Varios días transcurrieron desde que tuve oportunidad de enfrentar, durante una función dedicada a la prensa, Abril (1997) de Nanni Moretti, y todavía no me explico cómo pudo ser elegida por el estricto comité seleccionador francés para participar en el festival de Cannes 1998. ¿Acaso, porque Moretti es para la crítica europea una figura destacada del cine italiano? O, ¿tal vez porque su cinemática recorre hasta el último recoveco visual y narrativo una problemática personal, enriquecido así, el ahora legendario cine de autor, al viejo estilo de Truffaut, Chabrol y Godard? Lo cierto es que ese transvase a las pantallas, de la domesticidad morettiana, no debió estar presente ni en Cannes ni en la muestra XXXII.
En cambio La heredera, de Holland (nació en Varsovia, trabaja en la Europa occidental y en EU), recreación en los dúctiles fotogramas de la novela de Henry James, Washington Square (1881), me produjo intensas impresiones. Las emocionales estuvieron a cargo de los ambientes decimonónicos donde transcurre el incestuoso acercamiento entre padre (doctor Austin Sloper, encarnado por Albert Finney) e hija (Catherine, alentada por Jennifer Jason Leigh). Los intelectuales no fueron otros que aquellos que me planteo ahora: ¿es admisible desde el punto de vista narrativo manejar esta incestuosa relación con tonalidades melodramáticas?
Retomemos la pregunta de nuestro artículo segundo sobre la muestra XXXII: ¿cumplió Thomas Vinterbeg -cineasta fundador de Dogma 95- con los postulados propuestos por aquella nueva ola cinematográfica durante la creación-realización de Festen, la celebración? Sí, cumplió con creces, porque en aquel infierno freudiano en cuyo ardiente interior alienta la familia del industrial Helge Klingenfelt se materializaron las reglas -dogma de la novísima estética. Por ejemplo, las que ordenan utilizar locaciones auténticas, cámara en manos del operador en continua movilidad, rechazo de filtros y efectos ópticos, iluminación al servicio de la dramaticidad y desde luego cualquier aproximación a los géneros creados por la industria.
Más allá de los postulados del que será el postrer movimiento cinemático magistralmente expuesto en Festen..., me impresionó por diversos motivos Doctor Akagi, de Shohei Imamura. Primero, por la recreación documental de las diversas caracterologías que fatigaron una aldea japonesa durante los últimos días de la Segunda Guerra. Segundo, por el constante enfrentamiento entre ciencia y militarismo. Tercero, por la comparación entre la libertad de elección que practican las bacterias para ejercer la reproducción de su especie y la enmarañada (religión, moral, costumbre) que adopta el ser humano para obtener idéntica finalidad.
Apartémonos de geishas, bacterias, ballenas y atómicos resplandores para ir al encuentro memorístico de las imágenes más impresionantes de El ladrón (1997), filme del moscovita Pavel Chukrai. Entre otras, las que encadenadas en hermosísimas secuencias reproducen en las pantallas de una manera nunca antes vista a los que vivieron en 1952, tiempo terminal de Stalin.
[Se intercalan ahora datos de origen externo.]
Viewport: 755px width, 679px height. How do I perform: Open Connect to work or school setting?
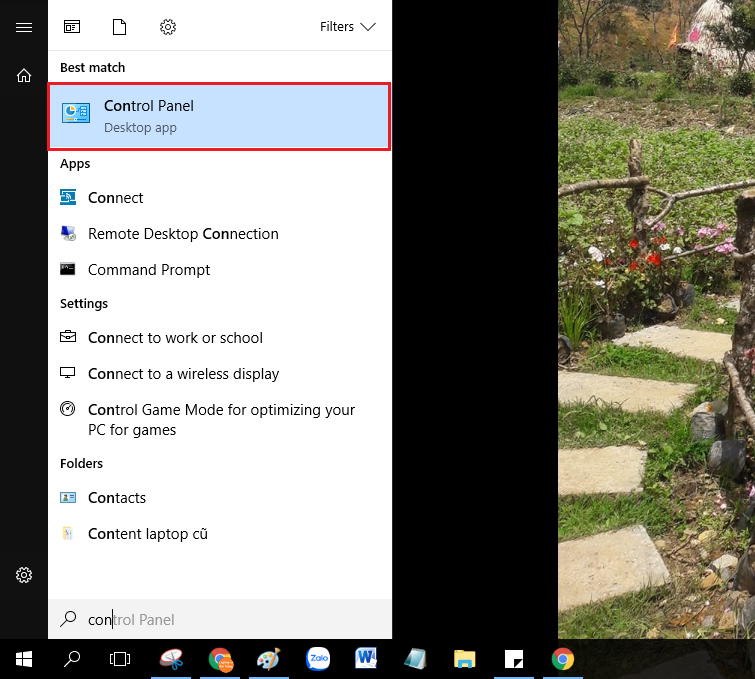pyautogui.click(x=175, y=338)
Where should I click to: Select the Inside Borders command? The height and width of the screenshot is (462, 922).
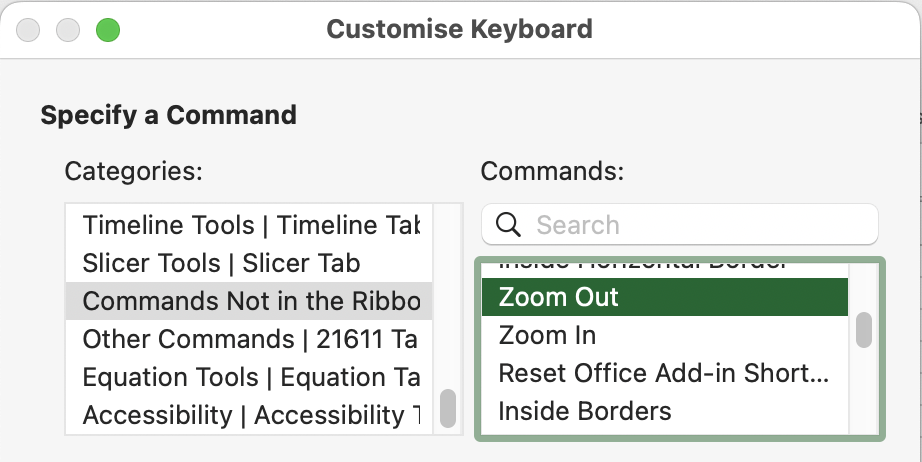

En cambio La trampa, del estadunidense David Mamet, cinta a propósito de los delirios paranoicos que fatigan a las altas esferas de la sociedad neoliberal, me impresionó como anticipo narrativo de las oscuras fuerzas emocionales que pronto pondrán en jaque a los adscritos a aquella teoría institucional que ha trastocado en aldea universal a la Tierra). También fue una propuesta ideológica la que me impresionó durante la extensa/intensa proyección de Elizabeth, del hindú Shekhar Kapur. Propuesta que nos informó de manera convincente sobre la capacidad que posee la mujer para resolver positivamente problemas políticos y sentimentales. Elizabeth, la ``reina virgen'' que gobernó a Inglaterra durante 45 años, fue quien vino a representar este indudable don. Más acá de este decisivo feminismo, me impresionó el uso expresivo del maquillaje y el vestuario que otorgó a Cate Blanchett, la australiana que encarna a Elizabeth, a recrear con mayor intensidad la dinámica existencial de aquella mujer extraordinaria.
Una última impresión, la que me provocó el filme del británico Kenneth Loach, Mi nombre es Joe, cuyo protagonista Peter Mullan (Joe) obtuvo en Cannes, este año, el gran premio a la interpretación masculina. Impresión de vibraciones neorrealistas que alude a la capacidad que tiene Loach para realizar una aproximación minuciosa de la realidad, que nos permitió esta vez penetrar en las vicisitudes de un grupo de obreros desempleados que circulan en Ruchill, barrio miserable de Glasgow, en Escocia.